Zusammensetzung, die eine verdickte Fluidform aufweist, umfassend: (i) eine erste (Schergel) Phase, umfassend mindestens ein Polymer, das ein Gel bilden kann, wobei das Polymer in der Zusammensetzung als ein Schergel (d.h. eine Vielzahl von getrennten Gelteilchen, die durch Unterziehen des Polymers einer Scherwirkung, während Gelbildung stattfindet, gebildet wurden) vorliegt, und (ii) eine zweite (eingeschlossene) Phase, die in Form von Teilchen oder Tröpfchen, umfassend ein Haarvorteilsmittel, vorliegt, wobei mindestens einige der Teilchen oder Tröpfchen in mindestens einem Teil der Gelteilchen der ersten (Schergel) Phase eingeschlossen sind.
Zusammensetzung nach Anspruch 1, worin das natürlich abgeleitete Polymer aus der Gruppe, bestehend aus Polysacchariden, Proteinen und Gemischen davon, ausgewählt ist.
Zusammensetzung nach Anspruch 1 oder Anspruch 2, die eine Haarbehandlungszusammensetzung ist.

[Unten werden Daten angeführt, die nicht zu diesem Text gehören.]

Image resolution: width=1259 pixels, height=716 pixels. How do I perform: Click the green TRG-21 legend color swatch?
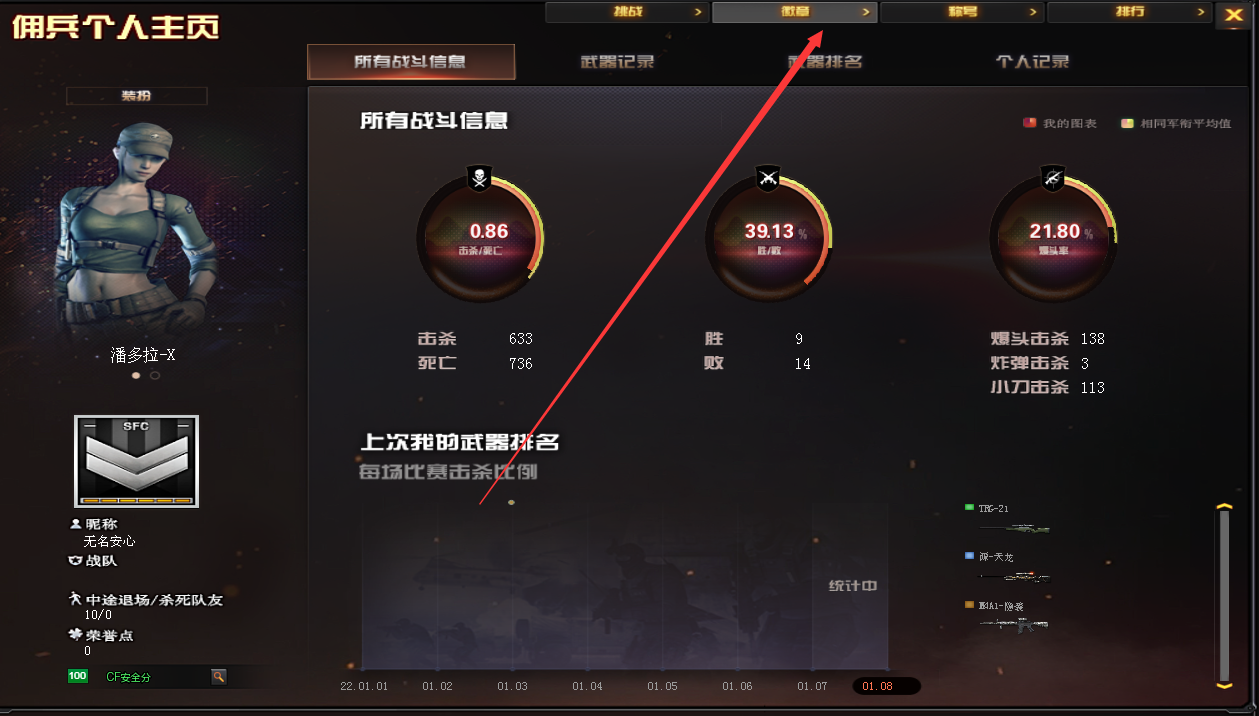point(969,508)
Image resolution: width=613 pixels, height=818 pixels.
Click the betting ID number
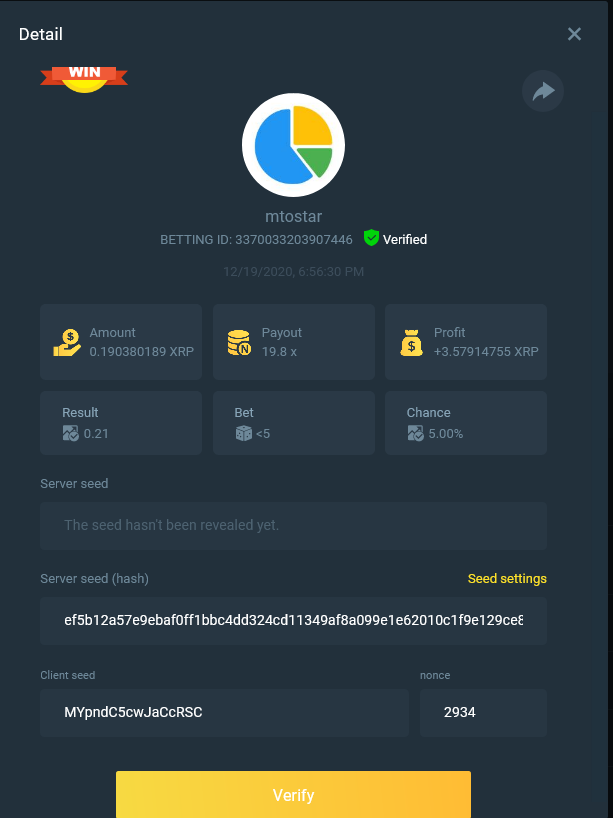coord(293,240)
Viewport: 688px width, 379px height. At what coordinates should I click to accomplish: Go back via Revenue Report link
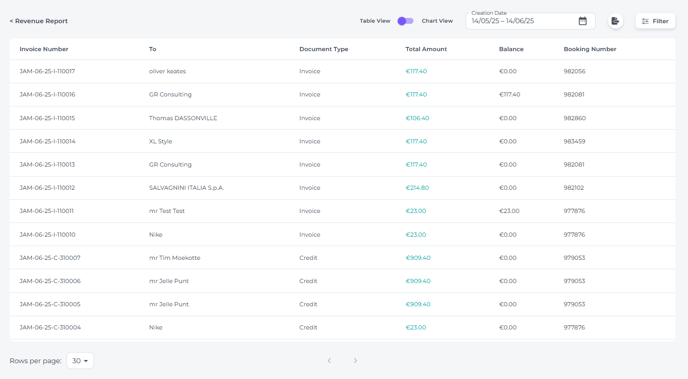click(x=39, y=21)
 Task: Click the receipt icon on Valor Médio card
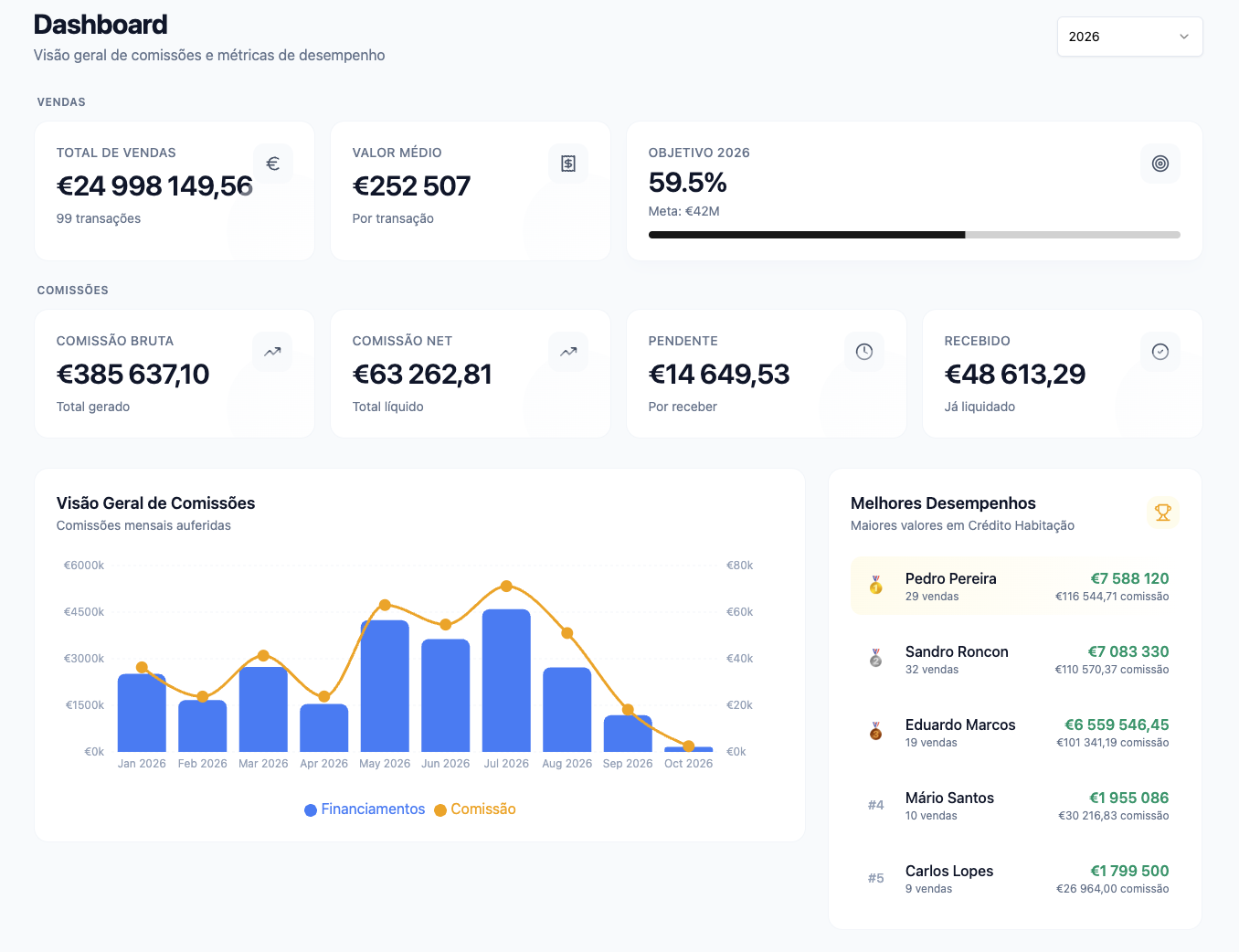click(568, 164)
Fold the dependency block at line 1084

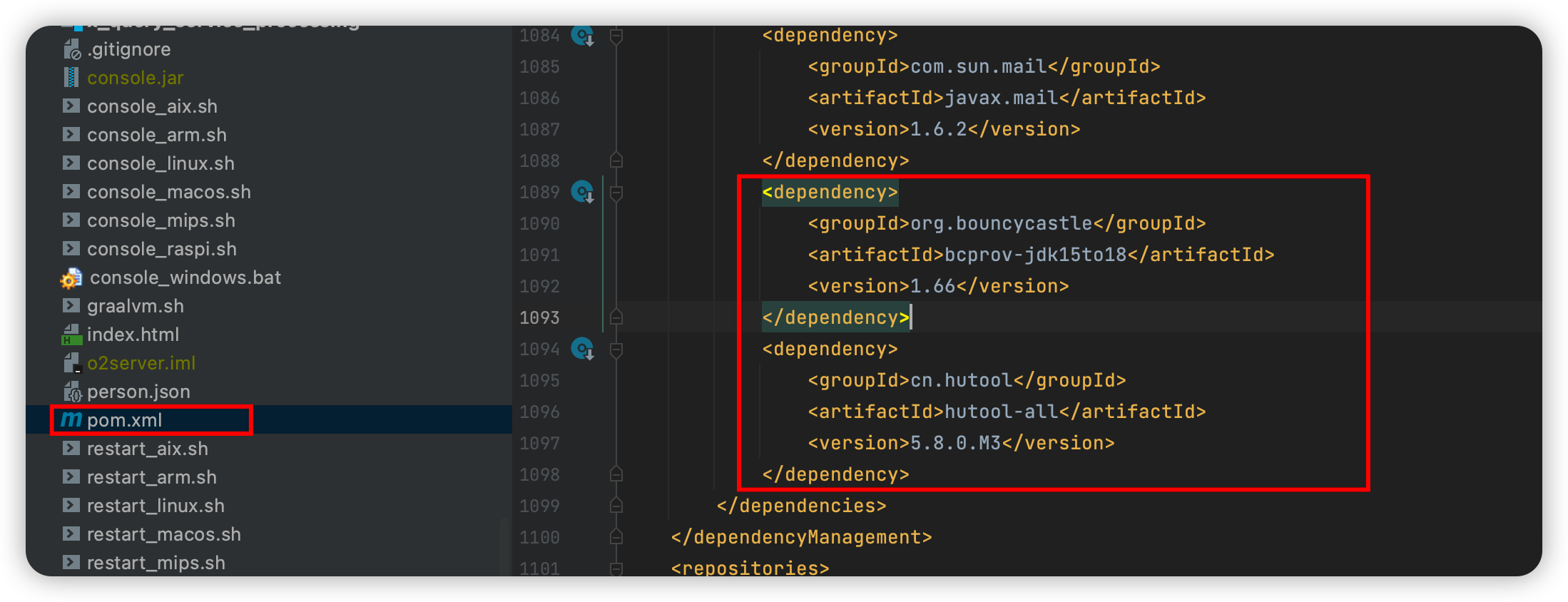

Zusammensetzung nach Anspruch 3, worin die zweite (eingeschlossene) Phase ein Konditionierungsmittel, ausgewählt aus emulgierten Silikonen und Peralk(en)ylkohlenwasserstoffmaterialien, umfasst.
Zusammensetzung nach Anspruch 3 oder Anspruch 4, worin die zweite (eingeschlossene) Phase ein festes antimikro bielles Mittel, ausgewählt aus Schwermetallsalzen von Pyridinthion, vorzugsweise Zinkpyridinthion, umfasst.

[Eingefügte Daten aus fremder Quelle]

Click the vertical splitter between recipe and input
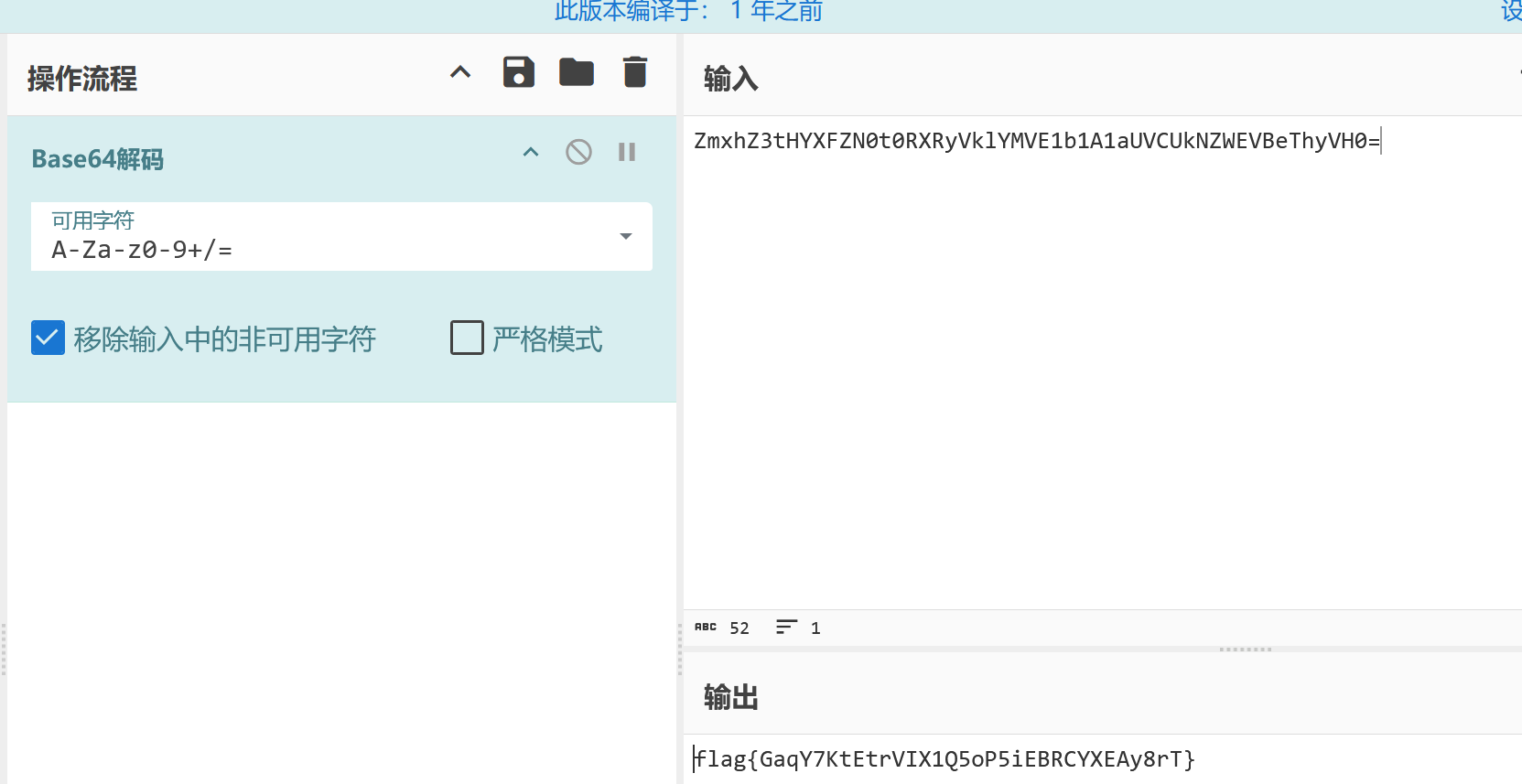The height and width of the screenshot is (784, 1522). tap(680, 650)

Zusammensetzung nach einem der Ansprüche 3 bis 5, weiterhin umfassend eine dritte (suspendierte) Phase, die in der ersten (Schergel) Phase suspendiert ist.
Zusammensetzung nach Anspruch 6, worin die dritte (suspendierte) Phase ein Perlglanzmittel, ausgewählt aus Polyethylenglykoldistearaten, Ethylenglykoldistearaten und Titandioxid-beschichteten Glimmerteilchen, ein Konditionierungsmittel, ausgewählt aus emulgierten Silikonen und Peralk(en)yl-kohlenwasserstoffmaterialien, oder ein festes antimikrobielles Mittel, ausgewählt aus Schwermetallsalzen von Pyridinthion, vorzugsweise Zinkpyridinthion, umfasst.

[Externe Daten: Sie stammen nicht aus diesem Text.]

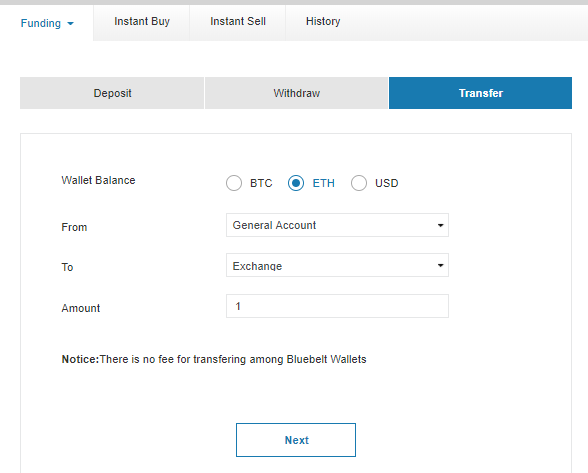Screen dimensions: 588x473
Task: Open the General Account From dropdown
Action: tap(337, 225)
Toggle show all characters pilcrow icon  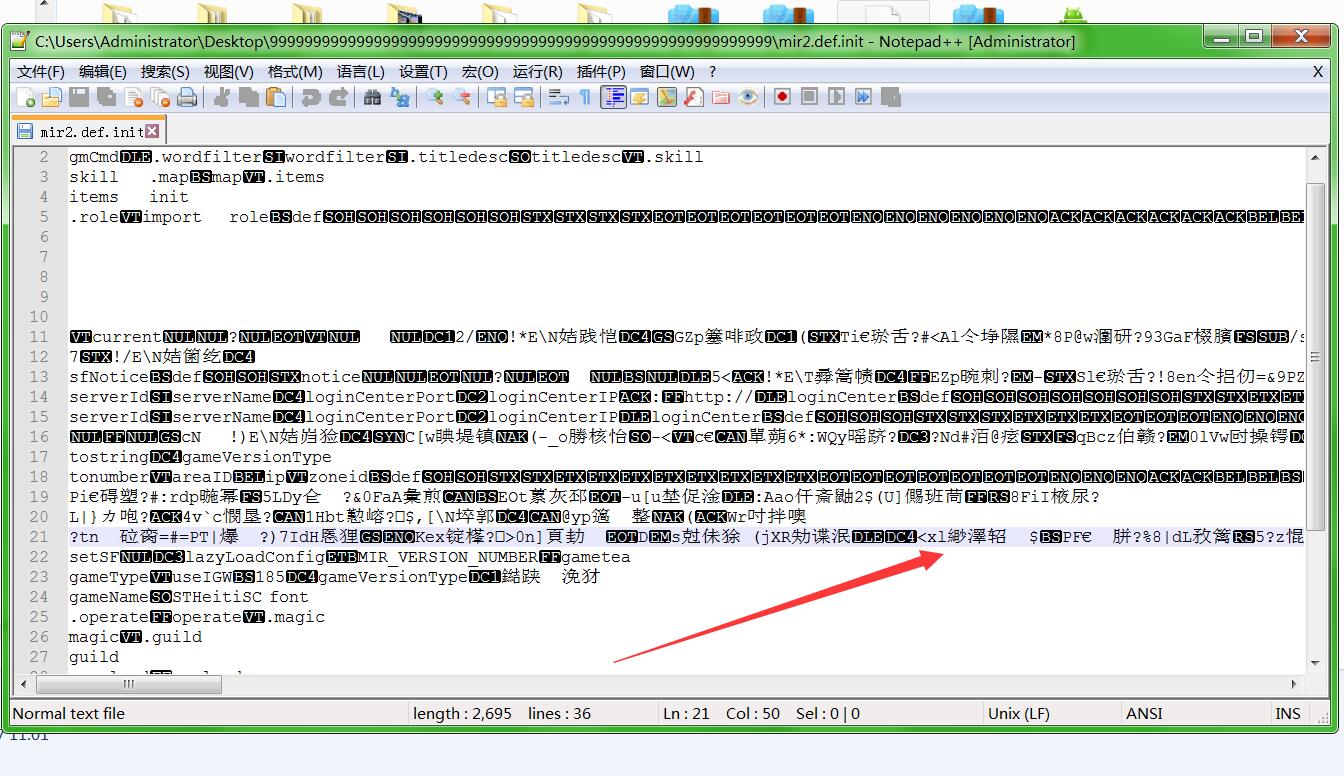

Zusammensetzung nach einem der Ansprüche 3 bis 7, die eine Shampoozusammensetzung ist und die weiterhin umfasst: (a) 5 bis 30 Gew.-% der Gesamtshampoozusammensetzung Tensid und (b) 0,02% bis 0,5 Gew.-% der Gesamtshampoozusammensetzung eines kationischen Abscheidungspolymers.
Zusammensetzung nach einem der Ansprüche 3 bis 8, die ein Konditionierungsmittel darstellt und die weiterhin umfasst: (a) 0,05 bis 5 Gew.-% der Gesamtzusammensetzung eines kationischen Tensids und (b) 0,1 bis 5 Gew.-% der Gesamtzusammensetzung eines Fettalkohols.
Verfahren zum Herstellen einer Zusammensetzung nach einem der Ansprüche 1 bis 9, das Bilden einer wässrigen Lösung des Polymers, Vermischen der Lösung mit Teilchen oder Tröpfchen von einem oder mehreren Haarvorteilsmitteln, die im We sentlichen in der wässrigen Lösung unlösbar oder im Wesentlichen mit der wässrigen Lösung nicht mischbar sind, und Unterziehen der Lösung Gelierung, während Scherwirkung angewendet wird, umfasst.
Verwendung von Gelteilchen in einem Schergel als eine Matrix zur gesteuerten Freisetzung und/oder Abgabe einer Substanz, die in die Matrix eingekapselt ist, in einer Haarbehandlungszusammensetzung.